Moïse parla dans le transmetteur qu’il portait à sa ceinture.
« Très bien. J’ai suffisamment rebouché l’issue pour ne pas avoir d’inquiétudes. S’ils reviennent maintenant, ils ne pourront pas rentrer par ici, en tout cas. »
Walter éprouvait de la compassion envers tout citoyen que son travail amenait si près du Dehors, après de longues années de conditionnement à la fourmilière. À cela s’ajoutait la possibilité d’une agression de la part d’un Inadapté tel que le Bricoleur.

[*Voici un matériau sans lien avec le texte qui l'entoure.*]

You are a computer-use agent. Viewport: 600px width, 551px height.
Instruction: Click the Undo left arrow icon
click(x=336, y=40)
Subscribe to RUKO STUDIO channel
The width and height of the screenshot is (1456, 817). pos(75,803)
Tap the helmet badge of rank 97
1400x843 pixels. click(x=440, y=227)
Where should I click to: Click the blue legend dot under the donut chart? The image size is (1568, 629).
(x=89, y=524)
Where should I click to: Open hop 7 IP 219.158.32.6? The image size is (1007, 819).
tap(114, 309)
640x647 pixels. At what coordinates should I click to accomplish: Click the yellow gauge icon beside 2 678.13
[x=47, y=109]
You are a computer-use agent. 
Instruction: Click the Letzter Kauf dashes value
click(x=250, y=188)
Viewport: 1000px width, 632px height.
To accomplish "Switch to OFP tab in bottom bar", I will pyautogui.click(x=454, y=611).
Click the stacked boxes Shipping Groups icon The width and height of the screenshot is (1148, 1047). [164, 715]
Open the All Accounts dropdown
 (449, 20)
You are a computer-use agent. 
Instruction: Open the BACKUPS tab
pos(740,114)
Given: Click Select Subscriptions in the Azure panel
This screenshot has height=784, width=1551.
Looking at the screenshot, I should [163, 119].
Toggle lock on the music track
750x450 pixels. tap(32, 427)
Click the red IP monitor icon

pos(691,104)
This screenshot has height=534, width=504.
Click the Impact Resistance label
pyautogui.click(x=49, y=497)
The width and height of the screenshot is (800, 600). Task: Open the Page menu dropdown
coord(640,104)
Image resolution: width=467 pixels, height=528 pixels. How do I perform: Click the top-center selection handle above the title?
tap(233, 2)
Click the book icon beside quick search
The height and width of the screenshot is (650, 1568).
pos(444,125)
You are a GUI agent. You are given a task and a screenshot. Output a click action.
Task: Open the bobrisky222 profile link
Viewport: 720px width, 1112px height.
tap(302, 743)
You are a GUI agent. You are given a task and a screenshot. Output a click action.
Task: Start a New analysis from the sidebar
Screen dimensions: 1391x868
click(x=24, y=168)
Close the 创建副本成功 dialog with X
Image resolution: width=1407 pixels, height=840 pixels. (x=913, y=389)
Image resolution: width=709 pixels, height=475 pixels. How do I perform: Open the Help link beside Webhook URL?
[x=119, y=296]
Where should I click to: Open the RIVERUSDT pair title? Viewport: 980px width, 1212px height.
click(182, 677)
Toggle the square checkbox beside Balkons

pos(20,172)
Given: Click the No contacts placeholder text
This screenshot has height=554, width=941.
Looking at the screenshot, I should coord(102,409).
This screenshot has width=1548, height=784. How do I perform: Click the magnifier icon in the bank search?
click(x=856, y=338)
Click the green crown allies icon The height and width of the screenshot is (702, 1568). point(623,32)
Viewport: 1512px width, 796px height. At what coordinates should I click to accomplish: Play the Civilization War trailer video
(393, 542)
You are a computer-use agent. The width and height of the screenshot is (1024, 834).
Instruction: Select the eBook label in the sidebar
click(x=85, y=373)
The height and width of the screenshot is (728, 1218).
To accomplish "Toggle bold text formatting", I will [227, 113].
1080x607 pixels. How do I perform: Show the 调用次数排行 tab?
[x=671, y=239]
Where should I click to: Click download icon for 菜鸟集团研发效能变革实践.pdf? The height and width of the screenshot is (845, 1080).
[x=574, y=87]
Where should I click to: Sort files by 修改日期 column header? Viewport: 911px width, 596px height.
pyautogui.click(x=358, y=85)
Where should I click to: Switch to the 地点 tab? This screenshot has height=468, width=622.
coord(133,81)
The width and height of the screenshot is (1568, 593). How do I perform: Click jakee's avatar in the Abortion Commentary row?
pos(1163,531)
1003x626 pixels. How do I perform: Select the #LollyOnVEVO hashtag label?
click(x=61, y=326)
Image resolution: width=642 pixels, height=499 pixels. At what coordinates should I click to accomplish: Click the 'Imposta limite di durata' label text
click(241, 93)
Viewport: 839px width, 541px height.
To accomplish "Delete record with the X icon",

« Eh bien, ne te fais pas de soucis. Les trois corps ont été trouvés en train de cuire au soleil, à environ un kilomètre et demi d’ici. L’Echantillonneur est déjà en route. Tu es en sûreté à présent, tout comme nous tous. »
Moïse fut soulagé.
L’Echantillonneur robot tournait autour des trois cadavres bruns, à la peau éclatée ; le tech dirigeait l’opération, à l’abri dans la calotte d’un puits adjacent.
« Ça ira pour les enregistrements optiques. Ramasse d’abord le corps de l’enfant et mets-le sur le couvercle de la hotte. »
Les lourds appendices inférieurs de l’Echantillon-neur s’emparèrent du cadavre friable. L’herbe verte en dessous attira l’œil du tech.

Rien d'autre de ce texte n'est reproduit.